Step 6: When time runs out I get out my water blade and blade the car down. I then dry off the car thoroughly including door seals and under the trunk and hood. This makes sure no water will run out of any areas while driving.

Step 7: Open the garage door and pull out. Get out of the car and use the daylight or lights outside to check over the car to make sure all of the salt and dirt are gone. Also, I wipe up any water I missed.
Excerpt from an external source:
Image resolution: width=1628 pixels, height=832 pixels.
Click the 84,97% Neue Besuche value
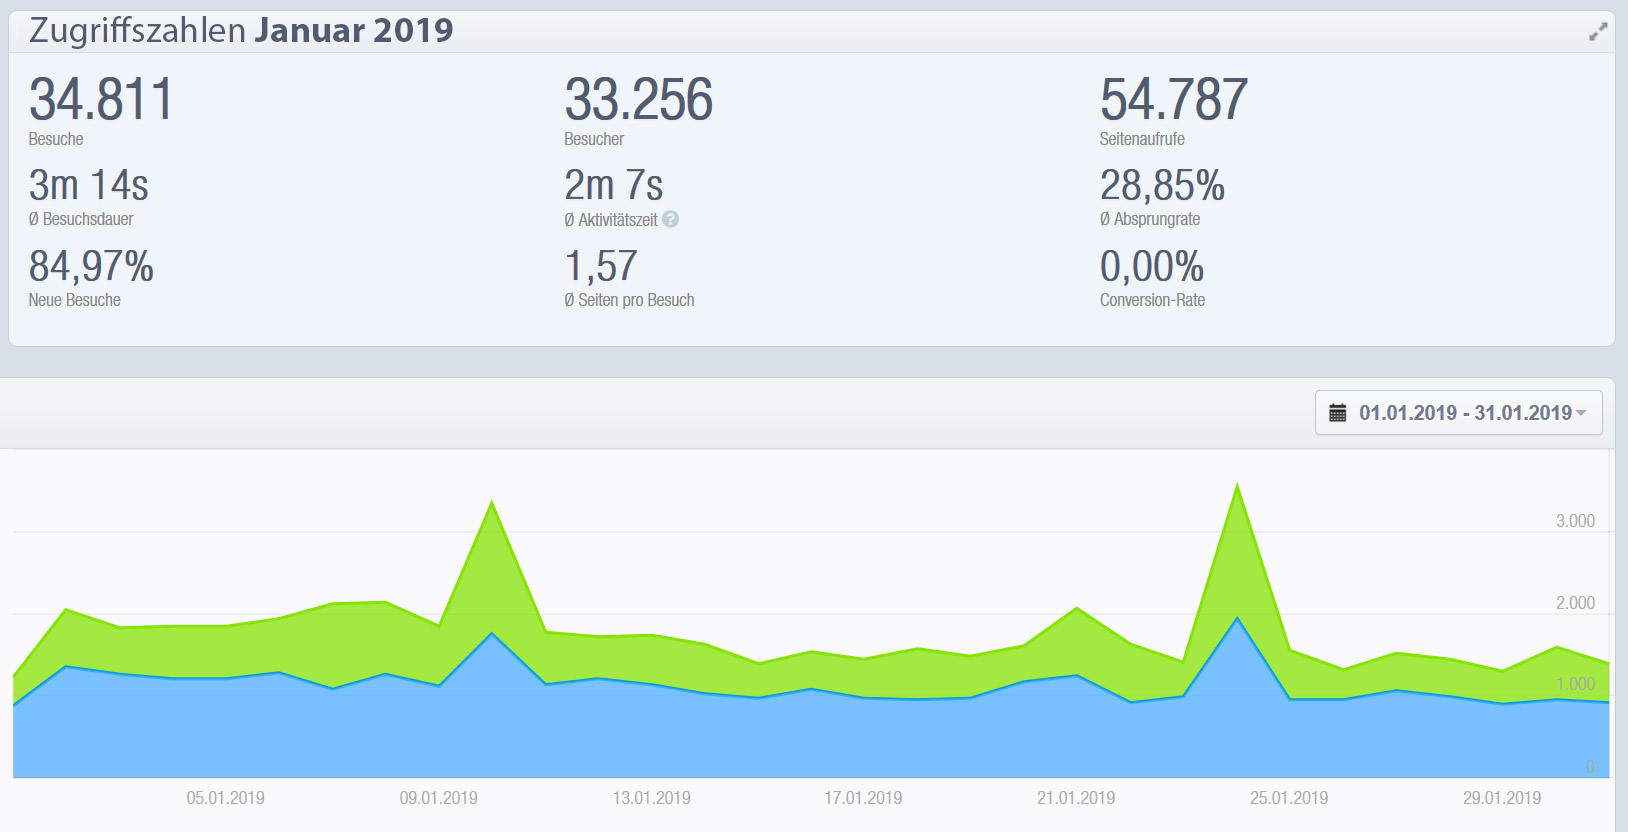[91, 267]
That is about it. It takes me at least 25-30 minutes to do this so I try to go off peak times so others don't get mad waiting for the bay when I am drying off my car. It works well.

creepingdeath
12-25-2002, 01:08 PM
Hey viprman, how well do those water blades work? Where did you buy it at?

EvilDeadFan
12-25-2002, 01:39 PM
I finally used a touchless, the best in the city like 10 mins from my house for the first time this year. Well I had it done, filled up with gas, then it was like $5 Canadian to have the mid wash. Sort of a rocker panel blast, full wash, and a nice little topper clear coat after.
Car came out looking very nice, and considdering it was hard to see out of the windows with all the salt that was on her. She looks amazing again, and there was some immediate attention from on-lookers again. With all the build up nobody had been noticing the trep for a while, but now it's slick again so it's all good.

Personally, I'd never go near one of those touchless car washes again in the summer. I enjoy my Meguiars deep crystal wash :)

Dougman
12-25-2002, 04:13 PM
I like the touchless and have never had a problem with them. I'll use the coin operated wash if the car isn't too dirty. We cant use detergent if we wash the car at home because there is a $250.00 fine for putting detergent into the drainage system.

vladig
12-25-2002, 04:37 PM
Ahhhhh a friend of mine owns a hand car wash so I get a hand car wash, clean windows inside and out, vacume, and clean the rims + armor all the tires for like $11 US the car comes out looking like new every time I go there ( one a week) the only time I would use a touchless is if I was out of state and the car was extreamly dirty.